Ever since martial arts have been adopted as sports, there have been controversies regarding the “safety” of such activities. With contact sports comes the risk of injuries, both trivial and life threatening. With certain groups such as the Canadian-based doctors forum seeking a complete ban on the sport of MMA, there needs to be an understanding of the risks involved in the sport. MMA is growing quickly; it is already a big multimillion-dollar industry worldwide. In the USA alone, the UFC is valued at more than 1.5 billion dollars. It is a revenue-earning arena as well. The argument that health professionals present, is that it is a sport aimed at maiming and disabling your opponent.
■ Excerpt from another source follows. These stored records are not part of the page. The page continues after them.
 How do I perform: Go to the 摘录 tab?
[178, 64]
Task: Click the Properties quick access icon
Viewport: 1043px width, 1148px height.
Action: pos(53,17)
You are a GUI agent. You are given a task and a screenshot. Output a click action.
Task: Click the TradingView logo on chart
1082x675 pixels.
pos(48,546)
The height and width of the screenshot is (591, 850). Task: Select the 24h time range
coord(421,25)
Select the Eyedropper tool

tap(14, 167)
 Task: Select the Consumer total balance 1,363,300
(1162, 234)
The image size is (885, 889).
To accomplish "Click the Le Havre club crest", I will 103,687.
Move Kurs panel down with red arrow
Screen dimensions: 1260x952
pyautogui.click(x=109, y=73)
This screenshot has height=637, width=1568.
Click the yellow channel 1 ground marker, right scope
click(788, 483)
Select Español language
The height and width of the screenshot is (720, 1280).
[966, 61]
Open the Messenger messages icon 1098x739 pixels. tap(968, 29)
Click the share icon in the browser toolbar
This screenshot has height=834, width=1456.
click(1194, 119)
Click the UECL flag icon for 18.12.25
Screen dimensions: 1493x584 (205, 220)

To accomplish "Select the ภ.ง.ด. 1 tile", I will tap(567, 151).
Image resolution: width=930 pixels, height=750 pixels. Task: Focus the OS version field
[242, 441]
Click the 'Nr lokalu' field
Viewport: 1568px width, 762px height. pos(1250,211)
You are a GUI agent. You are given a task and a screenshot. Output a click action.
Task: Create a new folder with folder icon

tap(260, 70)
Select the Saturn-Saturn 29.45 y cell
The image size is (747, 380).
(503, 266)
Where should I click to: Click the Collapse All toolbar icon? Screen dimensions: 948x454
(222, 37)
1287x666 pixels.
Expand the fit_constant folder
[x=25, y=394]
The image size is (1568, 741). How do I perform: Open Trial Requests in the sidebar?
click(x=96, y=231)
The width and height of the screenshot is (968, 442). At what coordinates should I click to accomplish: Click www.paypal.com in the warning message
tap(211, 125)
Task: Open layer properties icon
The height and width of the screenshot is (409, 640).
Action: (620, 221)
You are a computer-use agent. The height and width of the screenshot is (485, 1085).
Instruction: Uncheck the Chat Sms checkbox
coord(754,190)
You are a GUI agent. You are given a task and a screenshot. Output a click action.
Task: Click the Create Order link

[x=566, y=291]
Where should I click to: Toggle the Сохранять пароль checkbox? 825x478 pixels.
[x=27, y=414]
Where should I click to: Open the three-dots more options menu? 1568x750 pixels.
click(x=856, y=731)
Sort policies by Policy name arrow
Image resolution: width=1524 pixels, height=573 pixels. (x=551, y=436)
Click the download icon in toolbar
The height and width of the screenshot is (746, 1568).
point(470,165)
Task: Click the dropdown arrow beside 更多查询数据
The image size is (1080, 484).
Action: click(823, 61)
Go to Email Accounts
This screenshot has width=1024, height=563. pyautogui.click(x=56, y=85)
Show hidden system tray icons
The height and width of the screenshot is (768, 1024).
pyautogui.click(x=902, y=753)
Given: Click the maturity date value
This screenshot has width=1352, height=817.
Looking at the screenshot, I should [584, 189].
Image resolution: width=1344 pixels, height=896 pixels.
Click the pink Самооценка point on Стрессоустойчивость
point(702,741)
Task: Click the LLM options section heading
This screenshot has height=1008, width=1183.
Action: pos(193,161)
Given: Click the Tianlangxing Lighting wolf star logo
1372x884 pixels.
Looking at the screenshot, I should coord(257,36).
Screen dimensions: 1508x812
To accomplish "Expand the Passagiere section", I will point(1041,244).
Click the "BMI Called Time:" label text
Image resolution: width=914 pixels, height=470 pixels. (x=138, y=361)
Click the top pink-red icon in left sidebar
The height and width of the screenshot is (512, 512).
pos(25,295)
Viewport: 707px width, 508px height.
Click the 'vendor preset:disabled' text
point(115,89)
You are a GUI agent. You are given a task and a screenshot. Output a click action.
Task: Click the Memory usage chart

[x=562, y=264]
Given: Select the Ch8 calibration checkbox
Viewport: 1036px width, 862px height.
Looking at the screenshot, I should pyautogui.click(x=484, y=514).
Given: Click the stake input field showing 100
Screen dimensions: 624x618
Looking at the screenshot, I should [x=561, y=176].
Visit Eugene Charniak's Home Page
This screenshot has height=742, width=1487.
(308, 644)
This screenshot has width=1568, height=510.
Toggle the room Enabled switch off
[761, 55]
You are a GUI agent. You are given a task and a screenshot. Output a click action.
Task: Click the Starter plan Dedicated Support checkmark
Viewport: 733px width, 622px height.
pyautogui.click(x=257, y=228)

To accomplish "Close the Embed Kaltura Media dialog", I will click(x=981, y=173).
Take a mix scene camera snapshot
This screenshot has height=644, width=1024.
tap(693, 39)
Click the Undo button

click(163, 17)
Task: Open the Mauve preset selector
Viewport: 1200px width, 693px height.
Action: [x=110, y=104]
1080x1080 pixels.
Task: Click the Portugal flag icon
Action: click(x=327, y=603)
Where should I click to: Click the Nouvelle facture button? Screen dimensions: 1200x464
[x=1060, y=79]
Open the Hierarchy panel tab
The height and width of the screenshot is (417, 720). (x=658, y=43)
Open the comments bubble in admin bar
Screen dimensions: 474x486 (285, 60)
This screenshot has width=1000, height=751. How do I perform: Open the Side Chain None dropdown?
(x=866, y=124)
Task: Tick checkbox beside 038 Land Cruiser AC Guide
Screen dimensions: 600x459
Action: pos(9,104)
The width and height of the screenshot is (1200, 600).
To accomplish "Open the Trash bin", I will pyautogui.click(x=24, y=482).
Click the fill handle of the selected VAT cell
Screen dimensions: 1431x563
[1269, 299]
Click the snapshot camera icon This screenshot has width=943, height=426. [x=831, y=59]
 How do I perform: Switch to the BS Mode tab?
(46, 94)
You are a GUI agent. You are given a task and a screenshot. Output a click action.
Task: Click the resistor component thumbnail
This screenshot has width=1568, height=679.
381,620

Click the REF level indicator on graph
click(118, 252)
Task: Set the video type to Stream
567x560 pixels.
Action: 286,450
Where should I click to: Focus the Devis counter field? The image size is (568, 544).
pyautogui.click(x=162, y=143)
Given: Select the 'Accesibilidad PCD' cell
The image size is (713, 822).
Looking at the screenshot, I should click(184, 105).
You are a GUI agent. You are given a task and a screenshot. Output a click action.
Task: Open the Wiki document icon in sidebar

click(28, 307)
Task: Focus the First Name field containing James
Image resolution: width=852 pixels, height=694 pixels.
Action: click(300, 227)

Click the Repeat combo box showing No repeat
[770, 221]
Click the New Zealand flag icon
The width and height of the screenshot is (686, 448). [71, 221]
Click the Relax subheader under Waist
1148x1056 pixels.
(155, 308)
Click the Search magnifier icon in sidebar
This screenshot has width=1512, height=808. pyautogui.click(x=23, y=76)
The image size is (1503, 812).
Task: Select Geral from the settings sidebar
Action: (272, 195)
In Pakistan, the MMA scene is evolving and there is rapid progress being made in the sport. With new clubs popping up and seasoned fighters across the country training a new generation of MMA fighters, one thing is for sure: MMA is here to stay and progress. We are an ambitious bunch of people and there is no dearth of talent in the country. However, there needs to be some emphasis placed on the education of the “combatants” regarding the risks associated with the sport. In contact sports, the fighters need to understand the fact that they should not be suffering from any blood borne disease. In most countries, fighters need to be cleared by a medical board before they can participate. Blood tests such as Hepatitis B & C testing, along with HIV, are mandatory for every fighter before he even thinks of taking up a contact sport. The risk of injury to the head is ever present; with a few deaths reported, it might be prudent for the authorities to allow the use of headgear and gloves for the competitions. Wearing gloves is allowed internationally and is at the discretion of the panel organizing the event. Proper boxing gloves might reduce the number of grievous injuries sustained. Furthermore, most up-and-comers in the sport are youth and they need to be aware of the importance of warming up and conditioning, both of which help in reducing injuries. The list of possible injuries is a long one, being safe does not mean that one abandons the sport. Rather, caution should be exercised. Trainers should advocate safety and adherence to rules for all the trainees. Provision of a qualified doctor and health staff should be made mandatory for all clubs organizing MMA events.
Though the medical community is currently not much involved, with increased awareness and streamlining of the MMA scene, we may see more specialists involved and contributing towards a safety-conscious sporting trend.